12. LA DENONCIATION DE LA FABRICATION DE MALADIE (DISEASE MONGERING) Pour vendre des médicaments, les firmes pharmaceutiques « fabriquent » de nouvelles maladies (disease mongering) et médicalisent le mal être de nos concitoyens.

Le principe est d’élargir le plus possible les frontières du pathologique pour y inclure un maximum de personnes, soit en transformant un trouble mineur en maladie, soit en élargissant les critères d’une maladie existante, soit encore en invitant à traiter des facteurs de risques sans qu’en définitive le pronostic du patient en soit amélioré. Les consensus d’experts déterminant les limites entre le pathologique et le normal doivent également faire connaître leur méthodologie ainsi que leurs conflits d’intérêt.

Les firmes pharmaceutiques lancent des campagnes d’ « information » sur des « maladies » qui n’ont pas pour but de faire de la prévention ou de la promotion de la santé mais bien de convaincre le public de l’existence d’une nouvelle pathologie pour laquelle un traitement médicamenteux est proposé implicitement ou explicitement. Ce type d’information est, en fait, un des éléments de la campagne promotionnelle d’un médicament.

Il est indispensable d’étudier, de surveiller et de faire connaître cette stratégie nouvelle des firmes pharmaceutiques.

 

 

13. UN STATUT POUR LES ASSOCIATIONS DE PATIENTS

Les pouvoirs publics doivent apporter le financement nécessaire baux associations de patients pour leur permettre de ne pas être (entièrement) dépendantes du secteur privé, les rendant ainsi très dépendantes de firmes commerciales.

 

14. UNE INFORMATION DES PATIENTS PERTINENTE

Dans la ligne de la déclaration conjointe de HAI Europe, ISDB, AIM, BEUC et du Collectif Europe et Médicament, le GRAS revendique que l’information-santé soit pertinente pour des citoyens responsables.

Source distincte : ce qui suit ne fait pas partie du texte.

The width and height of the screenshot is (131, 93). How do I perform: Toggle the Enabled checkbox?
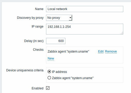(x=48, y=88)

Pour être pertinente l’information-santé doit répondre aux critères suivants :

- fiable : étayée par des donnes probantes (mentionnant les sources de données), non biaisée, et mise à jour ; avec transparence totale sur les auteurs et leur financement (ce qui permet de rejeter l’information influencée par des conflits d’intérêts ;

- comparative : présentant les bénéfices et les risques de l’ensemble des options thérapeutiques existantes (y compris, le cas échéant, l’option consistant à ne pas traiter) et expliquant l’évolution naturelle de la maladie ou du symptôme ;

 - adaptée aux utilisateurs : compréhensible, facilement accessible et adaptée au contexte culturel.